◆ Required action
Return all lines from the listing below in which the string "agent" occurs.

◆ Given data
-*-

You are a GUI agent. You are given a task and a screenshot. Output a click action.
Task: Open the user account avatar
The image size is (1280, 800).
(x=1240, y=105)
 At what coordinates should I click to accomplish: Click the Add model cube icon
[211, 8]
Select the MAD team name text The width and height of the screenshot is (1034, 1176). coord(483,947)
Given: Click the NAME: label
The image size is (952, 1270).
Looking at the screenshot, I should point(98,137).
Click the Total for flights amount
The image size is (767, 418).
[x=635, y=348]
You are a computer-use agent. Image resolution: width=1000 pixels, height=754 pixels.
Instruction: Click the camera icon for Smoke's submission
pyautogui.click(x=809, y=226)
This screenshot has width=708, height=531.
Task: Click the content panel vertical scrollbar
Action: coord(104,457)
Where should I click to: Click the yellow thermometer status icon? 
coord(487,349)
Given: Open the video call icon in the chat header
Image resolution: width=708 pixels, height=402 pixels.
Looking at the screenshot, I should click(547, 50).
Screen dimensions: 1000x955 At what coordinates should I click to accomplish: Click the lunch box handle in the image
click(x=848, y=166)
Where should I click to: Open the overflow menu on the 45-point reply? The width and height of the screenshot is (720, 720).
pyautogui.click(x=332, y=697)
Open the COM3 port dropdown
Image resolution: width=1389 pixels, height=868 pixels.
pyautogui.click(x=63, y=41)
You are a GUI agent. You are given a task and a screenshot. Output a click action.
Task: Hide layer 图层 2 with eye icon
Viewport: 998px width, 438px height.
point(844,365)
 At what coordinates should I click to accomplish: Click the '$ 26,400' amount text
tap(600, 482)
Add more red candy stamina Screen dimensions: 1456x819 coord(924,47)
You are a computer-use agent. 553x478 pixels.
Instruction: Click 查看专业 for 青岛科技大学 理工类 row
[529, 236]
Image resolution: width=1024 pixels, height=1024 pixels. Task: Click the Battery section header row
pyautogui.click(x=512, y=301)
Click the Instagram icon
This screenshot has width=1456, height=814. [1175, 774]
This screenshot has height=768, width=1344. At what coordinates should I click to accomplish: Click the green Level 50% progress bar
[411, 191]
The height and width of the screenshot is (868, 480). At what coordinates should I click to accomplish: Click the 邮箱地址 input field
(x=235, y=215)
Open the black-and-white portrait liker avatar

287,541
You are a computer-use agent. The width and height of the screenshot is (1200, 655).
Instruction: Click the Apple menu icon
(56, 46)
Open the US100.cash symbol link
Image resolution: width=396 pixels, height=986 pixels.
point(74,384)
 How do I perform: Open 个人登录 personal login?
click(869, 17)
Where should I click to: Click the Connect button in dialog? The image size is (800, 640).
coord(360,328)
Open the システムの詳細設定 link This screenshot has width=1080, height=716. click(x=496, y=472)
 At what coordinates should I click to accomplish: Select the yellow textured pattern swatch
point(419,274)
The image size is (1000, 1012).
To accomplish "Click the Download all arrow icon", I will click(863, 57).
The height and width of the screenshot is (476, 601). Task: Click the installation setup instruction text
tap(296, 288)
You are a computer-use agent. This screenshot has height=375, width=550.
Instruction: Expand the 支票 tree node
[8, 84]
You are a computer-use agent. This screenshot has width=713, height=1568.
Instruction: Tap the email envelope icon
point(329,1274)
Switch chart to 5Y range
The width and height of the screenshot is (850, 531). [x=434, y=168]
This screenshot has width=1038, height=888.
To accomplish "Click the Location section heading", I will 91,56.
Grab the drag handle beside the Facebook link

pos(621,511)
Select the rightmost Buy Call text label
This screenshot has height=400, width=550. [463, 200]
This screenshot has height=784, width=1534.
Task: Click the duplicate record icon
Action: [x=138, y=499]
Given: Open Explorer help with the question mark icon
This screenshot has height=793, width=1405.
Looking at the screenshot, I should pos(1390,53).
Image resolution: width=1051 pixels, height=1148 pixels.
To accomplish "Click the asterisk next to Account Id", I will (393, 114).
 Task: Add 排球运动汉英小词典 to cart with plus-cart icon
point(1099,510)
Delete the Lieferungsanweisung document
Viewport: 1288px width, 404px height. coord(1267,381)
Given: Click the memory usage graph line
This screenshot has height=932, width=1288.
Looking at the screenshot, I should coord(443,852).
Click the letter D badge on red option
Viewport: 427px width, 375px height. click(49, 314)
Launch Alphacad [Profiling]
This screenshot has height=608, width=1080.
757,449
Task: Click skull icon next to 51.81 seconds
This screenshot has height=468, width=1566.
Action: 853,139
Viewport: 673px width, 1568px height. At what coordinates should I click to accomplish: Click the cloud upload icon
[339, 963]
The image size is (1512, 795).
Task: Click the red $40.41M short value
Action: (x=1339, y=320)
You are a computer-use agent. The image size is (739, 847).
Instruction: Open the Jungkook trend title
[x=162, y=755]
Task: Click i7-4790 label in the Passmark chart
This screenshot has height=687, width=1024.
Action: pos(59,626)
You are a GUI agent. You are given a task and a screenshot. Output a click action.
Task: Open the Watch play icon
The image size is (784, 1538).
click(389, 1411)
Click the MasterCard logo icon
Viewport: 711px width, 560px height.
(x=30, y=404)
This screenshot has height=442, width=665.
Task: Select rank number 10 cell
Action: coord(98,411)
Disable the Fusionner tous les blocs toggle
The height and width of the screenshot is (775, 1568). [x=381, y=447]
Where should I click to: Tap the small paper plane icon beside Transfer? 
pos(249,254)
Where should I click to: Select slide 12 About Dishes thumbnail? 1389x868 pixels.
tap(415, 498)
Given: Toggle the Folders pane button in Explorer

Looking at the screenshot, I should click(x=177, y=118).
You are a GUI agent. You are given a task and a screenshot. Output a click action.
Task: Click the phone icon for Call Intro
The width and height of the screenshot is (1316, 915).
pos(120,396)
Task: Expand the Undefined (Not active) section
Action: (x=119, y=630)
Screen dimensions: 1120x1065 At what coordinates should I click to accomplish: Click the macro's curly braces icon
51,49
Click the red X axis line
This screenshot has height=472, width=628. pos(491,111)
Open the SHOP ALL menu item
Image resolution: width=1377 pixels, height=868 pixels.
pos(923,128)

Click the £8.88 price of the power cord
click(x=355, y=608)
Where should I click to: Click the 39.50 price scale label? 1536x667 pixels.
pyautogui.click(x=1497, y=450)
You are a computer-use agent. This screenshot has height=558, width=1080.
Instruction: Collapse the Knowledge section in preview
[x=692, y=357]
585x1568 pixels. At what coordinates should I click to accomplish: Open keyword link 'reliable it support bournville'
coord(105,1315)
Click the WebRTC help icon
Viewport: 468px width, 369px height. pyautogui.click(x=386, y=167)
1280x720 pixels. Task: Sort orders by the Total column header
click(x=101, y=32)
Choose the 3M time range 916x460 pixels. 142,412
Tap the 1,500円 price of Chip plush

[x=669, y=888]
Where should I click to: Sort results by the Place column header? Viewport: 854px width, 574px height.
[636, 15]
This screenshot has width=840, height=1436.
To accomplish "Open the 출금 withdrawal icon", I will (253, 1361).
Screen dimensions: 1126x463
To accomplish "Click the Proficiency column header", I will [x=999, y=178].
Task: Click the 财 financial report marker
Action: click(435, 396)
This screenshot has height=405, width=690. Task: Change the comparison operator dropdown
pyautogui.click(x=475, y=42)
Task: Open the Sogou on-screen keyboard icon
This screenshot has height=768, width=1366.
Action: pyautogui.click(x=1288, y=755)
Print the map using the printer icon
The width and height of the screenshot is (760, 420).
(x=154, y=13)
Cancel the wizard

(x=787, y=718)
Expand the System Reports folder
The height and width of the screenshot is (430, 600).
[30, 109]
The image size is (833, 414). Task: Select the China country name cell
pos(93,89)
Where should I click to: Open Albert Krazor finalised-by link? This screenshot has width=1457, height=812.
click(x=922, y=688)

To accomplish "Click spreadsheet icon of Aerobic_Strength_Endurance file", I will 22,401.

-*-

◆ Response to the exercise
You are a GUI agent. You are given a task and a screenshot. Output a click action.
You are a computer-use agent. Image resolution: width=1000 pixels, height=754 pixels.
You are a GUI agent. You are given a task and a screenshot. Output a click action.
You are a computer-use agent. 553x478 pixels.
You are a computer-use agent. The width and height of the screenshot is (1200, 655).
You are a computer-use agent. This screenshot has height=375, width=550.
You are a computer-use agent. This screenshot has width=713, height=1568.
You are a computer-use agent. The image size is (739, 847).
You are a GUI agent. You are given a task and a screenshot. Output a click action.
You are a GUI agent. You are given a task and a screenshot. Output a click action.
You are a computer-use agent. This screenshot has height=558, width=1080.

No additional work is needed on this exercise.